Mr. Coates’ statement focused particularly on the use of projections in disclosures in connection with de-SPAC transactions. He noted that the conventional market wisdom on the benefit of SPAC transactions, as compared to traditional IPOs, focuses on the perceived ability of SPACs to rely on the safe harbor for forward-looking statements (such as projections) provided by the Private Securities Litigation Reform Act of 1995 (PSLRA) in connection with a de-SPAC transactions. In general, the PSLRA provides a safe harbor for forward-looking statements (including projections) made by issuers, when properly identified as a forward-looking statement and accompanied by meaningful cautionary statements identifying important factors that could cause actual results to differ materially from those in the forward-looking statement. The PSLRA explicitly excludes statements made “in connection with an initial public offering” from the safe harbor. In recent years, the use of projections has helped fuel the market for de-SPAC transactions, as startups and other growth companies that would not typically pursue a traditional IPO, have merged with SPACs and impressed investors with strong projections for future results.
Certain commentators, Mr. Coates observed, “suggest or assert that the safe harbor applies in the context of de-SPAC transactions but not in conventional IPOs.” Mr. Coates expressed his view that this perceived benefit is overstated and potentially misleading, in particular noting his views that:
Notwithstanding the safe harbor provided by the PSLRA, any material misstatement or omission made by a SPAC in a registration statement or proxy statement is subject to liability under existing federal securities laws, including Section 11 of the Securities Act of 1933 (the Securities Act).
The safe harbor does not protect against false or misleading statements made with actual knowledge that the statement was false or misleading.
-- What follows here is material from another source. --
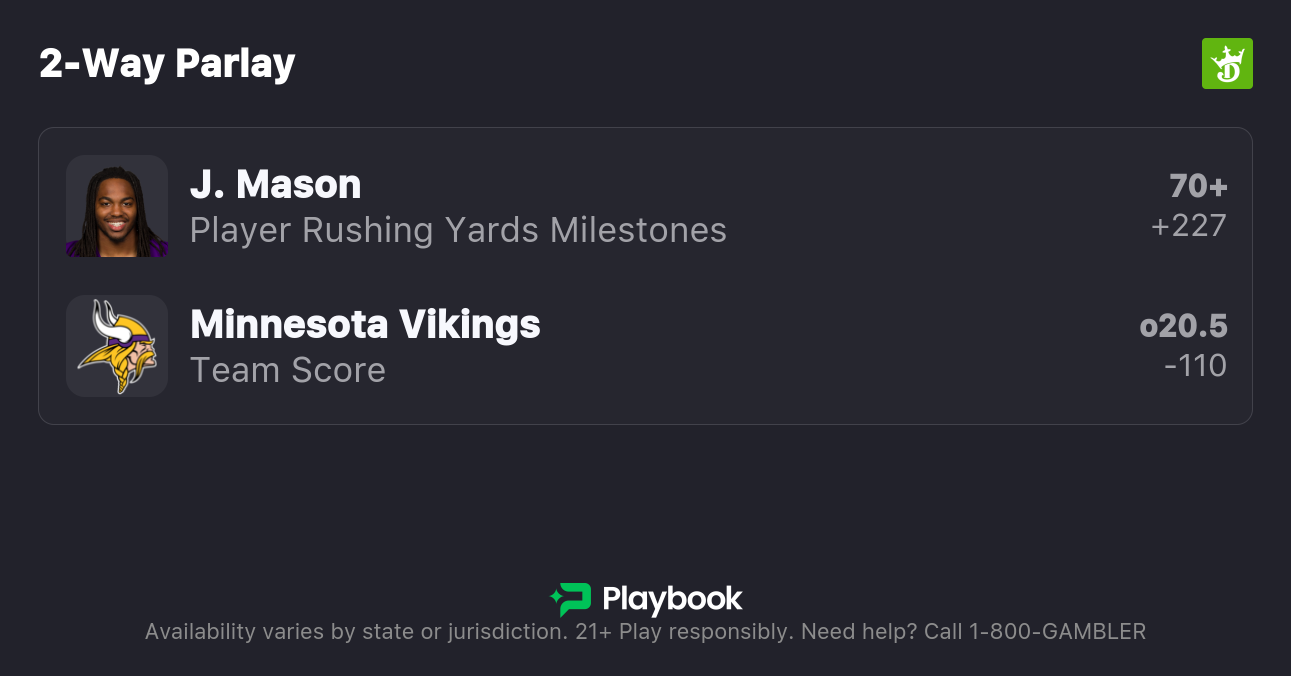This screenshot has width=1291, height=676.
Task: Select Player Rushing Yards Milestones label
Action: (x=458, y=230)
Statements and disclosures made in connection with a de-SPAC transaction may give rise to liability under state law, including in the case of Delaware corporations, with respect to the duty of candor and fiduciary duties.
The PSLRA safe harbor applies only in the case of private litigation and does not prevent the SEC from taking action to enforce the federal securities laws.
In addition, while noting that the PSLRA does not apply to statements made in connection with an IPO, Mr. Coates observed that the term “initial public offering” is not defined in the PSLRA or, for these purposes, any relevant SEC rules. Accordingly, he stated, given that a de-SPAC transaction serves as the transaction in which a private operating company goes public, the phrase initial public offering “may include de-SPAC transactions.”
Mr. Coates further raised the possibility that, in the future, the SEC could revisit the scope of the PSLRA safe harbor, through new rulemaking or guidance, particularly to better address the realities of a de-SPAC transaction and the extent to which it serves, from an economic and practical perspective, and from the perspective of investors, as the true go public transaction of a private company. He also noted that the SEC could reconsider the concept of “underwriter” in the context of de-SPAC transactions. In conclusion, Mr. Coates stated that, given the practicalities of SPAC transactions, the SEC may need to consider the de-SPAC transaction the “real IPO” and focus the application of the federal securities laws more fully on that aspect of a SPAC life cycle.
As noted in the statement, the statement represents the views of Mr. Coates. It is not a rule, regulation, or statement of the SEC. The extent to which the statement leads to any new rulemaking by the SEC or other change in policy is yet to be seen.